Auf Drängen Thüringens und mit der Unterstützung der anderen ostdeutschen Länder ist der Förderhöchstsatz für die GA-Infrastrukturförderung von 80 auf 90 Prozent angehoben worden. Das heißt, Kommunen müssen für gewerbenahe Infrastrukturinvestitionen statt 20 Prozent nur noch 10 Prozent Eigenanteil aufbringen. Um auch in konjunkturell schwierigen Zeiten die Innovations- und Investitionsfähigkeit zu erhalten und zu stärken, haben wir das Förderinstrumentarium dem veränderten Bedarf angepasst. Seit vergangenem November sind die Fördersätze im Rahmen der Gemeinschaftsaufgabe für Rationalisierungs- und Modernisierungsinvestitionen angehoben worden. Das Mindestinvestitionsvolumen haben wir gesenkt, damit es für die Wirtschaft leichter ist, Arbeitsplätze zu sichern und zu schaffen. Der Bund hat sein Engagement für die Gemeinschaftsaufgabe, wie Sie wissen, in den letzten Jahren Stück für Stück zurückgenommen; sie wurde um über 1 Mrd. DM gekürzt. Wir Regierungschefs wollen diese Entwicklung stoppen. Die Bundesmittel aus der Gemeinschaftsaufgabe müssen vollständig, auf Dauer und dynamisiert den Ländern zur Verfügung stehen.

(Beifall bei der CDU)

Die Enquetekommission "Wirtschaftsförderung in Thüringen", von der CDU-Fraktion hier im Landtag beantragt, hat über Fraktionsgrenzen hinweg konstruktiv gearbeitet. Die Kommissionsempfehlungen, die zum Teil schon Bestandteil unserer Wirtschaftspolitik sind, werden umge

setzt. Die Stichworte dessen, was wir aufgreifen und umsetzen, lauten: zügiger Ausbau der Infrastruktur, einzelbetriebliche Investitionsförderung, Produktivitätssteigerung, Regionalförderung, Unterstützung von Existenzgründungen und Förderung von Forschung und Entwicklung.

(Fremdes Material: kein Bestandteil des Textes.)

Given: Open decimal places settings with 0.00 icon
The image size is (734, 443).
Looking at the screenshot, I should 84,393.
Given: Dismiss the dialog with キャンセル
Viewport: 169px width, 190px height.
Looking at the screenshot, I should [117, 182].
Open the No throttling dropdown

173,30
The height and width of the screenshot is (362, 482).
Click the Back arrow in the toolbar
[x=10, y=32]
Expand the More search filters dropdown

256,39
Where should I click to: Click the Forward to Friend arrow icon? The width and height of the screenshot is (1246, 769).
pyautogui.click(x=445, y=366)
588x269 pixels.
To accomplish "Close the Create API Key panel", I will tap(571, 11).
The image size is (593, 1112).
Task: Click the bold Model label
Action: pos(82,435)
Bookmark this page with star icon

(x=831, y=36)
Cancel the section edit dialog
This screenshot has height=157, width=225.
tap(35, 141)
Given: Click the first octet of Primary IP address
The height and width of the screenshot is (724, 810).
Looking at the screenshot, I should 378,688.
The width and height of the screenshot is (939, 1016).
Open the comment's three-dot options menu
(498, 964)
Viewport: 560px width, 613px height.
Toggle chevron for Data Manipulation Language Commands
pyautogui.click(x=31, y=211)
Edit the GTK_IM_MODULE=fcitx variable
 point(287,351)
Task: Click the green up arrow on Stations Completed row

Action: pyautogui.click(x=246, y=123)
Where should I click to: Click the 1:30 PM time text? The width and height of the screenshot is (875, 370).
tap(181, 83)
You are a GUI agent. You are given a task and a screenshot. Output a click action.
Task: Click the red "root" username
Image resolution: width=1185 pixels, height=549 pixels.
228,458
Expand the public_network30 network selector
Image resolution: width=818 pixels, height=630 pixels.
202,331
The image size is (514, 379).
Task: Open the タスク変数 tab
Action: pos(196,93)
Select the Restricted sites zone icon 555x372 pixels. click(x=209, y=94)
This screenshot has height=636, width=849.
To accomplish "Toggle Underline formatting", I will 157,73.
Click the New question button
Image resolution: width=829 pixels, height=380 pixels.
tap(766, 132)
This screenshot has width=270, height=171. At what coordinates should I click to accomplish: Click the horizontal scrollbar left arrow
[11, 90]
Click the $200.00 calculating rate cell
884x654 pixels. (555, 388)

Sicherung der Investitionsfähigkeit heißt auch Sicherung der Finanzierungsmöglichkeiten. Die Landesregierung setzt sich dafür ein, dass die Belange des Mittelstandes bei der Neuregelung der Eigenkapitalvorschriften für Kreditinstitute bei den so genannten Basel-II-Verhandlungen ausreichend berücksichtigt werden. Es hat keinen Sinn, wenn nur der Kredit bekommt, der keinen Kredit braucht, meine Damen und Herren.